Title: Tapir: Embedding Recursive Fork-Join Parallelism into LLVM's Intermediate Representation

Abstract: Tapir is a compiler intermediate representation (IR) that embeds recursive fork-join parallelism, as supported by task-parallel programming platforms such as Cilk and OpenMP, into a mainstream compiler's IR. Mainstream compilers typically treat parallel linguistic constructs as syntactic sugar for function calls into a parallel runtime. These calls prevent the compiler from performing optimizations on and across parallel control constructs. Remedying this situation has generally been thought to require an extensive reworking of compiler analyses and code transformations to handle parallel semantics. Tapir leverages the "serial-projection property," which is commonly satisfied by task-parallel programs, to handle the semantics of these programs without an extensive rework of the compiler.

For recursive fork-join programs that satisfy the serial-projection property, Tapir enables effective compiler optimization of parallel programs with only minor changes to existing compiler analyses and code transformations. Tapir uses the serial-projection property to order logically parallel fine-grained tasks in the program's control-flow graph. This ordered representation of parallel tasks allows the compiler to optimize parallel codes effectively with only minor modifications. For example, to implement Tapir/LLVM, a prototype of Tapir in the LLVM compiler, we added or modified less than 3000 lines of LLVM's half-million-line core middle-end functionality.

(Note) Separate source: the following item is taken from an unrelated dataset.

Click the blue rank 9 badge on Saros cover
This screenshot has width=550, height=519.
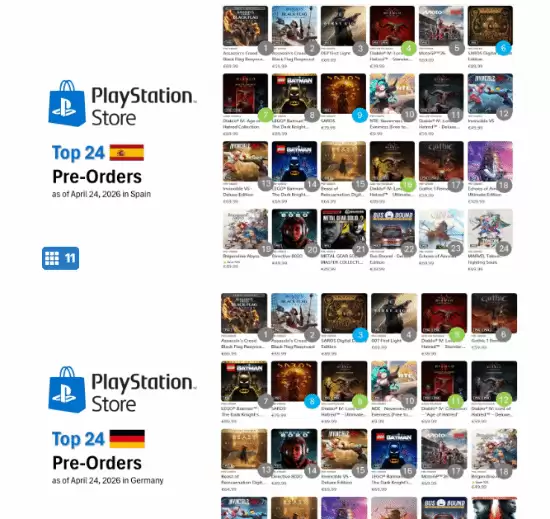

These changes suffice to enable LLVM's existing compiler optimizations for serial code to work with parallel control constructs such as parallel loops and Cilk's cilk_spawn keyword. Tapir also supports parallel optimizations, such as loop scheduling and loop stripmining, that restructure the parallel control flow of the program. By making use of existing LLVM optimizations and new parallel optimizations, Tapir/LLVM can optimize recursive fork-join programs more effectively than traditional compilation methods. On a suite of 35 Cilk application benchmarks, Tapir/LLVM produces more efficient executables for 30 benchmarks, with faster 18-core running times for 26 of them, compared to a nearly identical compiler that compiles parallel linguistic constructs the traditional way. In addition, by integrating Tapir/LLVM into the Accelerated Linear Algebra (XLA) compiler in Google's TensorFlow machine-learning framework, Tapir/LLVM enables more effective compiler optimization of a variety of neural networks written in TensorFlow, improving the parallel performance of these networks by a geometric-mean multiplicative factor of 30%-100% across a variety of CPU hardware architectures.

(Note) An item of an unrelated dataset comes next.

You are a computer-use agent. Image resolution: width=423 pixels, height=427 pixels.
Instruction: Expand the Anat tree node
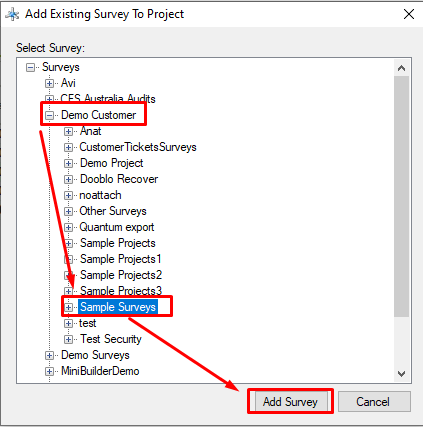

Bio: Tao B. Schardl is a Research Scientist in the MIT Computer Science and Artificial Intelligence Laboratory (CSAIL). His research combines algorithms and systems to develop technologies that support principled, scientific approaches to writing fast code. He has previously worked on parallel programming models, theories of performance, diagnostic tools, and compilers to simplify the task of software performance engineering. His work on the Tapir/LLVM compiler earned the best paper award at the ACM SIGPLAN Symposium on Principles and Practice of Parallel Programming in 2017. Dr. Schardl received his S.B. in Computer Science and Electrical Engineering from MIT in 2009, his M.Eng. in Computer Science and Electrical Engineering from MIT in 2010, and his Ph.D. in Computer Science and Engineering from MIT in 2016.